Gauging ocean Organic Carbon fluxes using Autonomous Robotic Technologies
Climate change driven by CO2 emissions from human activities is a significant challenge facing mankind. An important component of Earth’s carbon cycle is the ocean’s biological carbon pump; without it atmospheric CO2 would be ~50% higher than it is now.
The biological carbon pump consists of sinking organic matter which is remineralised back into CO2 in the deep ocean. The depth at which remineralisation occurs is the main factor affecting the amount of organic carbon stored in the ocean.

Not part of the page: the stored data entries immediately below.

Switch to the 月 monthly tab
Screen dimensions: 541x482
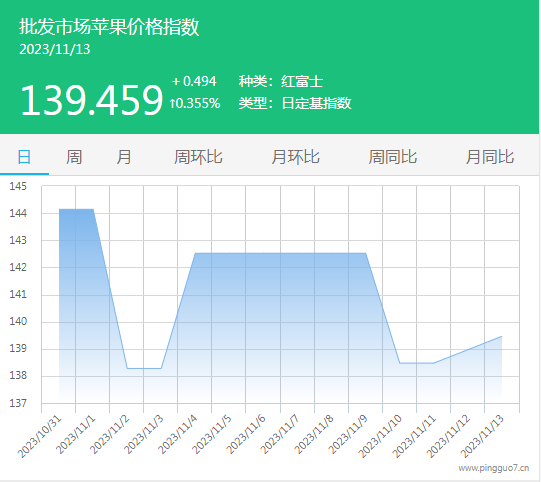(x=124, y=157)
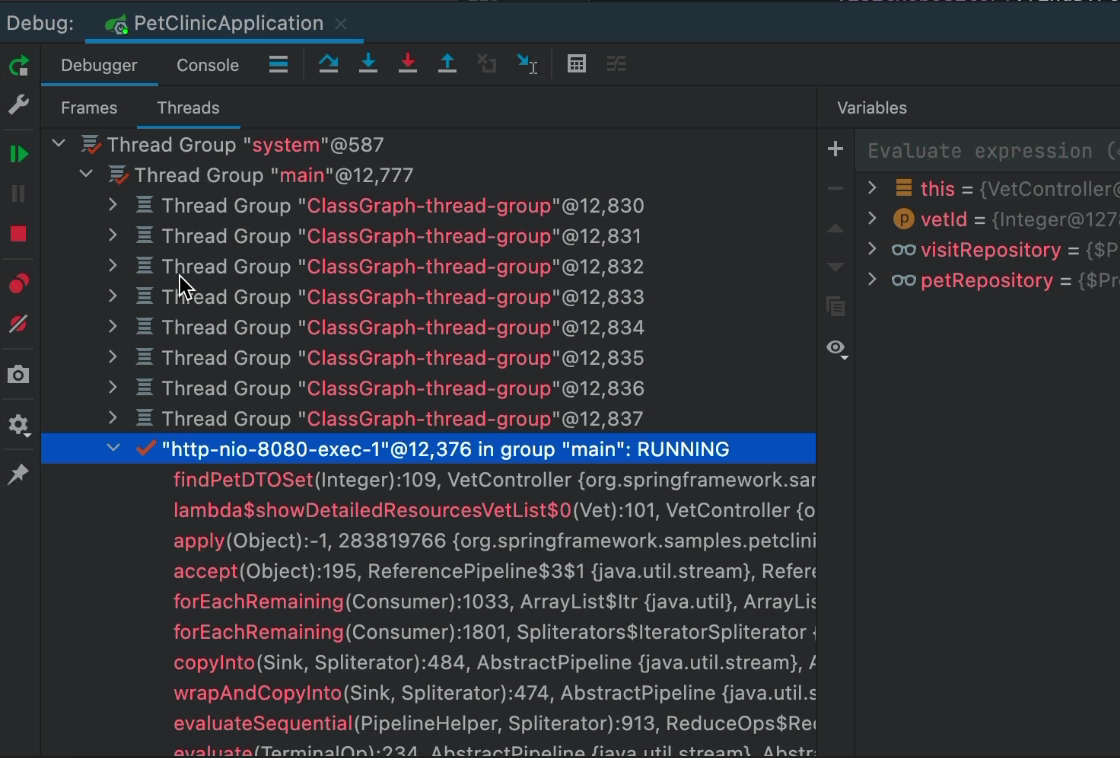This screenshot has width=1120, height=758.
Task: Click the Step Into icon
Action: tap(368, 64)
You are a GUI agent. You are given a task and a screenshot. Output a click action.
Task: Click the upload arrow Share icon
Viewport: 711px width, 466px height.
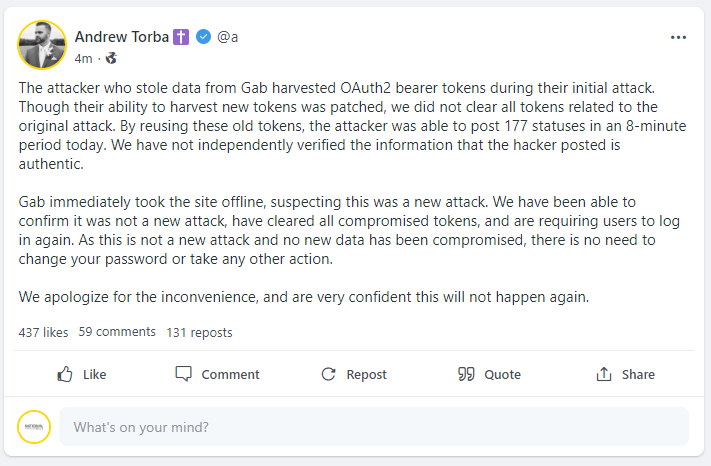pos(604,374)
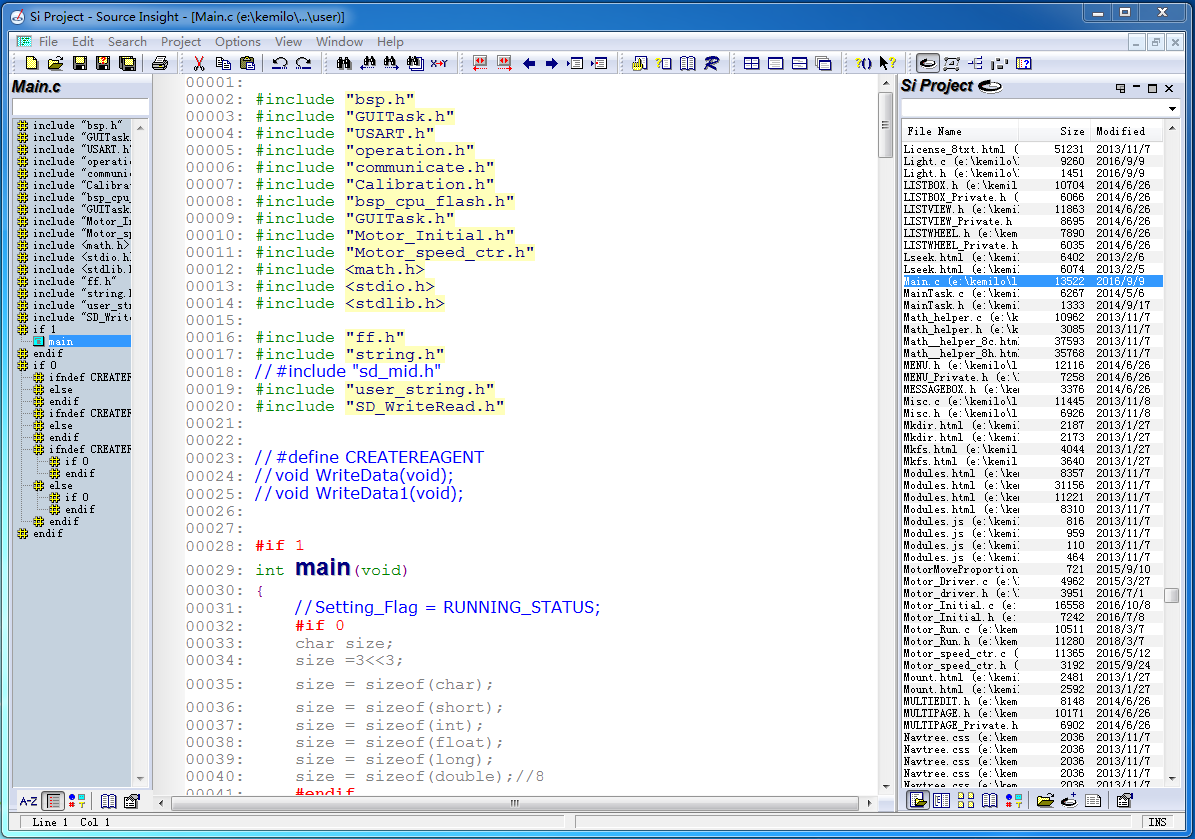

Currently we do not understand how or why remineralisation depth varies in time, which limits our ability to make robust predictions of how the future carbon cycle, and hence our climate, will change into the future. This is mainly due to the challenges of measuring remineralisation depth using conventional methods– a barrier which autonomous underwater vehicles, such as gliders, are able to overcome by providing high frequency data over long periods.

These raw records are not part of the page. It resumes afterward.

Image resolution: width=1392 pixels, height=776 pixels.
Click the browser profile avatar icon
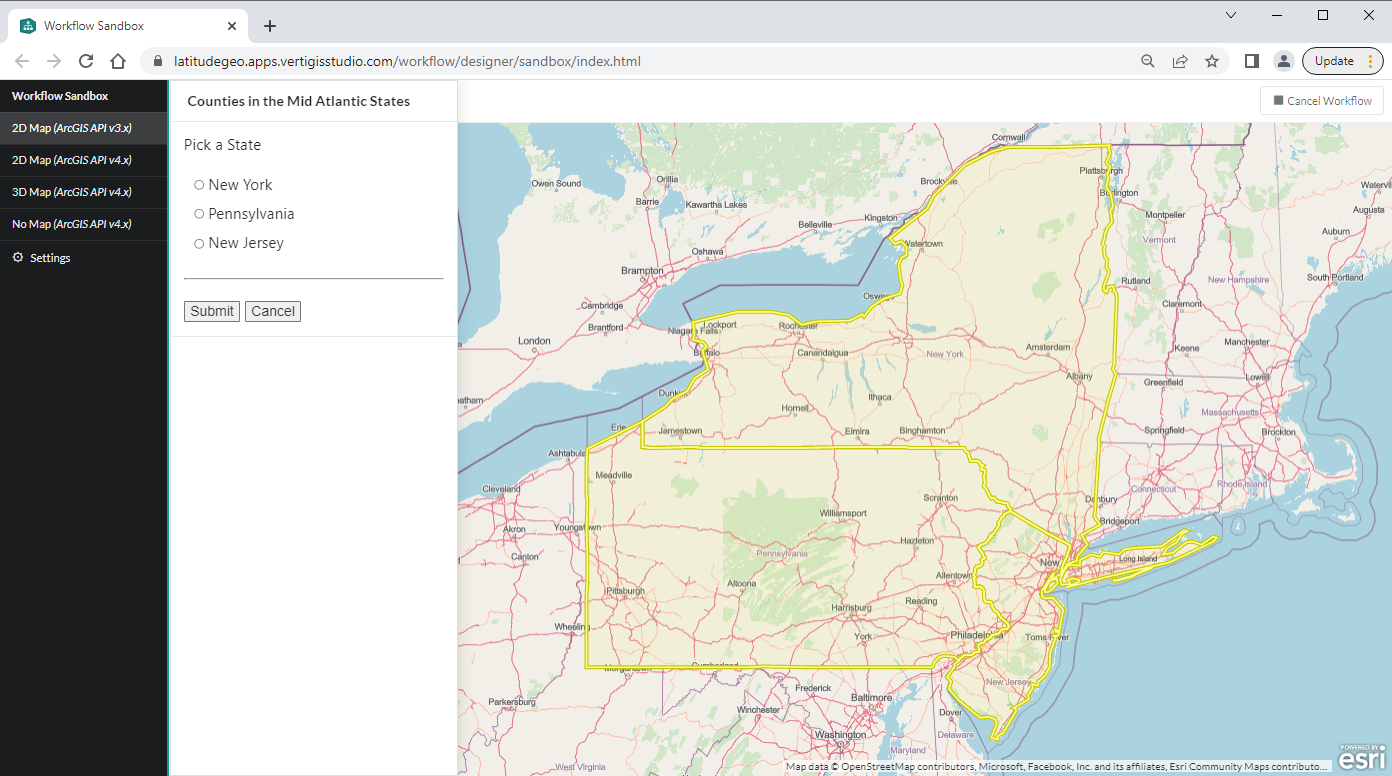1284,60
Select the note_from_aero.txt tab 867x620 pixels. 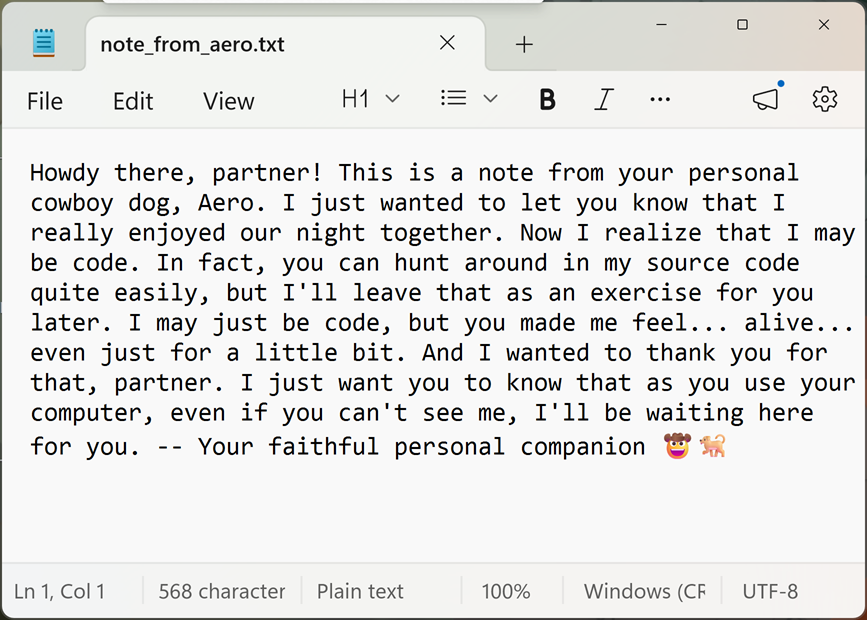click(192, 44)
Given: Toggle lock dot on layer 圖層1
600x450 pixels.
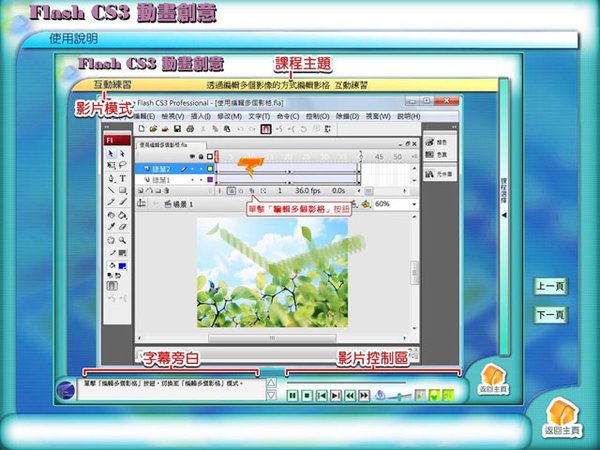Looking at the screenshot, I should (x=203, y=179).
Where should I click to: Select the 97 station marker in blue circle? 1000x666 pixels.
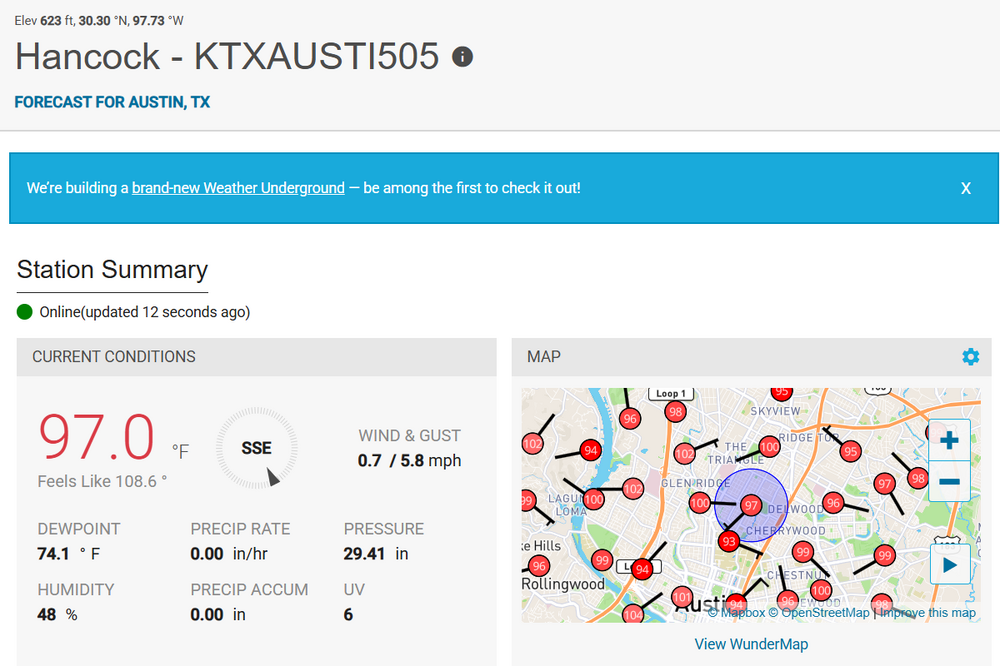tap(751, 505)
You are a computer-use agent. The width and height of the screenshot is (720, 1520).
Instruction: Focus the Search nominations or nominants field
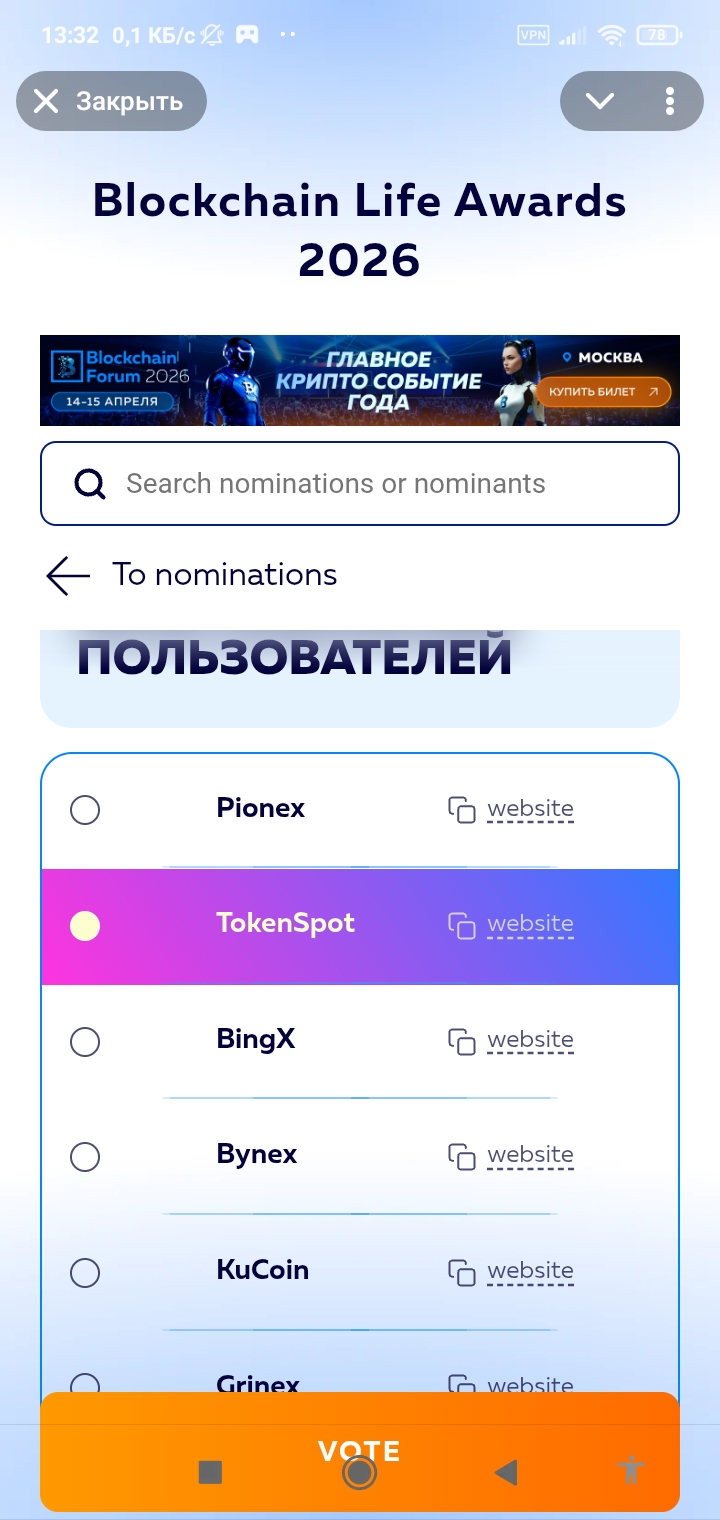pos(380,484)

In GOCART, glider deployments will be used to establish the characteristics and significance of temporal variability in organic carbon flux and remineralisation depth. This will give new insights into the factors driving variability in remineralisation depth, ultimately leading to development of a new model parameterisation incorporating temporal variability.

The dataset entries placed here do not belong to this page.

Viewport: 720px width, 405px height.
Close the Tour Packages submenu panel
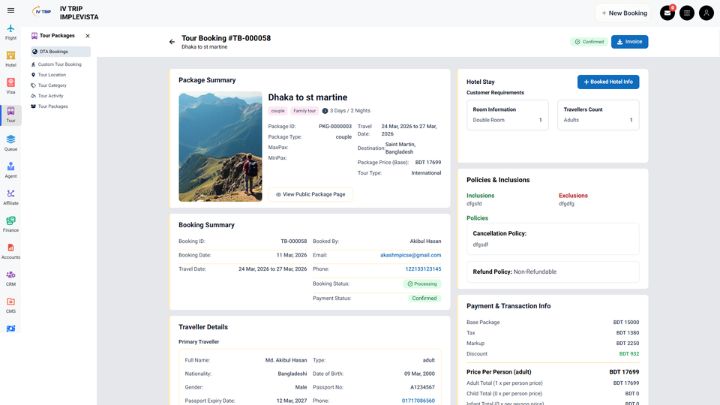point(87,35)
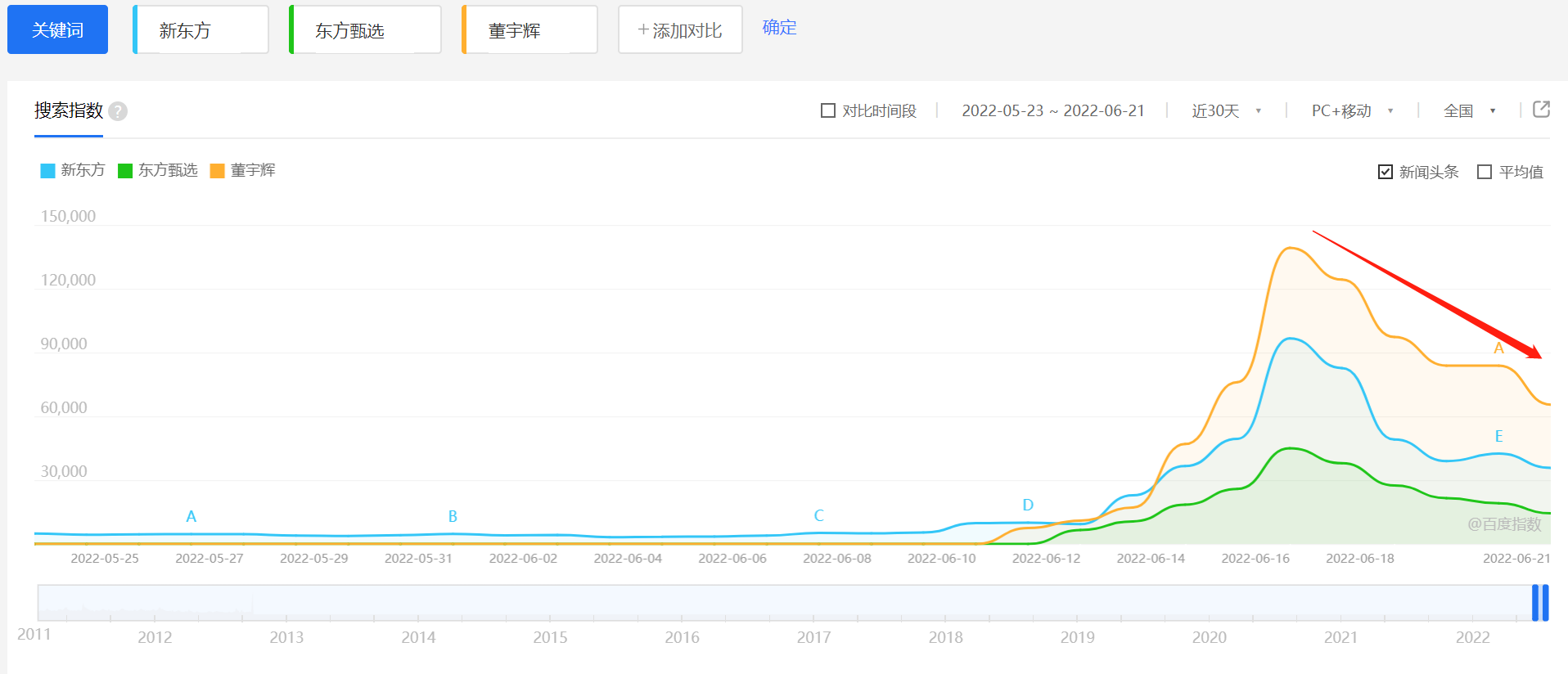Click the export share icon at top right
Screen dimensions: 1568x674
click(1541, 110)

GOCART represents a significant advance in quantifying temporal variability in remineralisation depth, which is key to reducing uncertainty in model predictions of ocean carbon storage, and yet currently almost entirely unknown.
Phase 1 will involve deploying gliders in the Southern Ocean near South Georgia in collaboration with the COMICS programme.
The GOCART project led by Stephanie Henson at the National Oceanography Centre is an ERC Consolidator Grant project. The aim is to investigate temporal variability in the biological carbon pump and will run from September 2017-August 2022.
This project has recieved funding from the European Research Council (ERC) under the Horizon 2020 research and innovation programme (grant agreement number 724416).